I was not unduly disturbed. I was sorry that Hera was taking the matter so much to heart, but I had expected a vigorous reaction. It had come, so that was a relief. Besides, I felt that she would have second thoughts when she had had time to cool off. I felt sure that, when she had had a chance to think things over, she would have sense enough to realise that, if we were going to admit anybody to partnership, Elsa was the obvious choice. She had the knowledge and the experience. Besides, not only Sandy and myself, but the rest of the staff got on well with her. She was hardworking and conscientious and, better than that, she had flair, a wonderful way with difficult authors and a grand sense of humour.

I wrote in brief acknowledgement of the registered package and ended the letter ‘Love, C.’ I posted it on my way to the office and told Sandy about it when I got there. He expressed concern, but I said I was sure she would come round when she had thought matters over.

‘She was dead nuts on coming in with us, of course,’ I said. ‘Perhaps we ought to have waited a bit before we co-opted Elsa.’

‘Oh, I don’t think so,’ said Sandy. ‘We might have lost Elsa if we’d waited much longer.’

That morning Polly brought my coffee.

‘To what are we indebted?’ I asked, as she set down my cup. Usually one of the juniors brought it.

‘That pullover-and-jeans is here again,’ she replied, ‘and Miss Moore has got an author.’ She made it sound as though Elsa was suffering from a sick headache and, knowing some of our authors, I thought it more than likely that this was so. ‘Anyway, it’s you he wants to see,’ Polly went on, ‘so I told him I’d find out. You drink that coffee and let him wait.’

‘You might possibly give him a cup, too. It will help him pass the time,’ I suggested.

‘Do you know what fresh-ground coffee costs these days?’ she asked tartly. ‘Still, all right, if you say so.’

‘It will be a treat for the poor boy,’ I said. ‘Surely your motherly heart goes out to him?’
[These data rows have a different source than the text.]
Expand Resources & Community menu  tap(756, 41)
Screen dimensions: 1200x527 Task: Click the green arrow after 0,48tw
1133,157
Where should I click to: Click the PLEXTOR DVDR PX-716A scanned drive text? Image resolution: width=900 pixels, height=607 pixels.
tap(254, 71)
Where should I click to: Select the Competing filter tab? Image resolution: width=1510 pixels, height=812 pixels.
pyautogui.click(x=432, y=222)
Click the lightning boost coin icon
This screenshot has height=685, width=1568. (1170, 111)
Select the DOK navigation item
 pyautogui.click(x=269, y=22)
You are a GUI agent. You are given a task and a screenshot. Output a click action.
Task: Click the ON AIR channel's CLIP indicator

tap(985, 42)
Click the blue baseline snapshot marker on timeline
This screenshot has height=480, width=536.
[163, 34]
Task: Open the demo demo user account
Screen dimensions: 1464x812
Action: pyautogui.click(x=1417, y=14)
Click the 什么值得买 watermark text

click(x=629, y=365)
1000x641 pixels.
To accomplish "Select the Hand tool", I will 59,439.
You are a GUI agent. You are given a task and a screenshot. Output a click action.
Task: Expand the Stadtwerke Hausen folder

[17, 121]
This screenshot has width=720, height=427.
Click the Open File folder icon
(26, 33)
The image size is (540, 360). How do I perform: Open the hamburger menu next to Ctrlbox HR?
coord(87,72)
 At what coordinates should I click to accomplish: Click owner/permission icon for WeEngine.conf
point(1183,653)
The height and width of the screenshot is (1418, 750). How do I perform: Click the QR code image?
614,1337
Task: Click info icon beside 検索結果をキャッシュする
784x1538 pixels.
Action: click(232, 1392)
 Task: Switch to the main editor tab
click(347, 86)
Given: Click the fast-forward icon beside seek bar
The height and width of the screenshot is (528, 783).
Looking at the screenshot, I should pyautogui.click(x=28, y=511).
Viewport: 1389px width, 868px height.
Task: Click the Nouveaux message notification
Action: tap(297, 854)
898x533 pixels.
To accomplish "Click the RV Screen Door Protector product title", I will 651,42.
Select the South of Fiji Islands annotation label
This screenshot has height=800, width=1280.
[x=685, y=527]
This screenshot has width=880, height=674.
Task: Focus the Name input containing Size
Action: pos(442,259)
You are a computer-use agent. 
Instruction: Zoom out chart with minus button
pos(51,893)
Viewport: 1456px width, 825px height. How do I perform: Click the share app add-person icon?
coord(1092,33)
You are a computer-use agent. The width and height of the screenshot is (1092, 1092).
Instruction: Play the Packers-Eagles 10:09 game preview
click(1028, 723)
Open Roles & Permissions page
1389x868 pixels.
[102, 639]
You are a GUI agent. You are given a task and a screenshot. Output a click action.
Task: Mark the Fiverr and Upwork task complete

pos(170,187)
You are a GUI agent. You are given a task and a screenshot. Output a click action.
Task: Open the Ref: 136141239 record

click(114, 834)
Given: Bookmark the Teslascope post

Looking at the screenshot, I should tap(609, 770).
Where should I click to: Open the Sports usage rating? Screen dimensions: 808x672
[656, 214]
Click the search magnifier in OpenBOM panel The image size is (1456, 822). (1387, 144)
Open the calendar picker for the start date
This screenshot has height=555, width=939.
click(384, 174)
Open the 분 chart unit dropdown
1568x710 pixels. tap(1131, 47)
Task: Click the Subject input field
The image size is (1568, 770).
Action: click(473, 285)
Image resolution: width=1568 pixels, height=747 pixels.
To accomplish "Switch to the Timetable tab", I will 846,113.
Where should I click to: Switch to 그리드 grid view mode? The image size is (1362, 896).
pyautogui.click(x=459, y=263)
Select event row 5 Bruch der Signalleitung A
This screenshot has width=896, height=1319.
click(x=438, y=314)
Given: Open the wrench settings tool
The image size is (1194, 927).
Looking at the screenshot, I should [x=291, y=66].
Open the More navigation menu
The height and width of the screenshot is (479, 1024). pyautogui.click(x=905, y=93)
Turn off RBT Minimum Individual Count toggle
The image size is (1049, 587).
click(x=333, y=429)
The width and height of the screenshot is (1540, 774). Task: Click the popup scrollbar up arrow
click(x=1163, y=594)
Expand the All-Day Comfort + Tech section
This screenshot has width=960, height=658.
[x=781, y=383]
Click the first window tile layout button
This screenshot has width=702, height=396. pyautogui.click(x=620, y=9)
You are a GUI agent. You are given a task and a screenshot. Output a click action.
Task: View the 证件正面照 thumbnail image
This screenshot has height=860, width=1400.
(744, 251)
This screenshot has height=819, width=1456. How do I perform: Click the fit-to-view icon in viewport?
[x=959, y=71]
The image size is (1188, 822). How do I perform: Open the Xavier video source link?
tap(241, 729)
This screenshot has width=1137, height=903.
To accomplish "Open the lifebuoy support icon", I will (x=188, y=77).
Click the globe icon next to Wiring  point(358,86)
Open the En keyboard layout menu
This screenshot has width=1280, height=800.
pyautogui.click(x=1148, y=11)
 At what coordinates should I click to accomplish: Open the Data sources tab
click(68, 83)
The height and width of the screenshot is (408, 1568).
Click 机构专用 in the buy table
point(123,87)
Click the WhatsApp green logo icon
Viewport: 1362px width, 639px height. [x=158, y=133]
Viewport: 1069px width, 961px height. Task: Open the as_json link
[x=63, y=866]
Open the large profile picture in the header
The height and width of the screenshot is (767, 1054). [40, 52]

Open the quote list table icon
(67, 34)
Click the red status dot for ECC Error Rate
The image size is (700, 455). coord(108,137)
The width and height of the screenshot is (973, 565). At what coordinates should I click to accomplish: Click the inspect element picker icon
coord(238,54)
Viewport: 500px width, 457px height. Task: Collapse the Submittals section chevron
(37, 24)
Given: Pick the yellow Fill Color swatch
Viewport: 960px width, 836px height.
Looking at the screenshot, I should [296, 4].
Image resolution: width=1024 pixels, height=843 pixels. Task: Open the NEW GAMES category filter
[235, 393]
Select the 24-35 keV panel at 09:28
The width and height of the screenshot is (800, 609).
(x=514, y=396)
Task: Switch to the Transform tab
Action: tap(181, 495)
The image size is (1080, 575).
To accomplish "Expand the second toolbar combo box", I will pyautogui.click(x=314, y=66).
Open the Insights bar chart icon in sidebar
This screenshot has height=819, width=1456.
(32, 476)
‘I don’t like young men in horn-rims.’

‘That is mere prejudice.’

‘He dresses like a tramp that’s lost all self-respect, and yet if those horn-rims cost a penny under sixty pounds I should be surprised. It’s what they call inverted snobbery.’

‘He’s a student of geology.’

‘No wonder he looks so grubby.’ She waited while I drank my coffee, then she took away the cup and added, ‘Shall I send him in?’

‘Yes, when he’s finished the coffee you are going to give him. You might add a couple of substantial biscuits. I expect he’s hungry. Boys always are.’

When Trickett came in, he was obviously the bearer of tidings. His thin face was flushed and his spectacles glittered. He reminded me of Gussie Fink-Nottle contemplating a particularly fine collection of newts.

‘I say, you know,’ he said, ‘we’ve had a Visitation, you know.’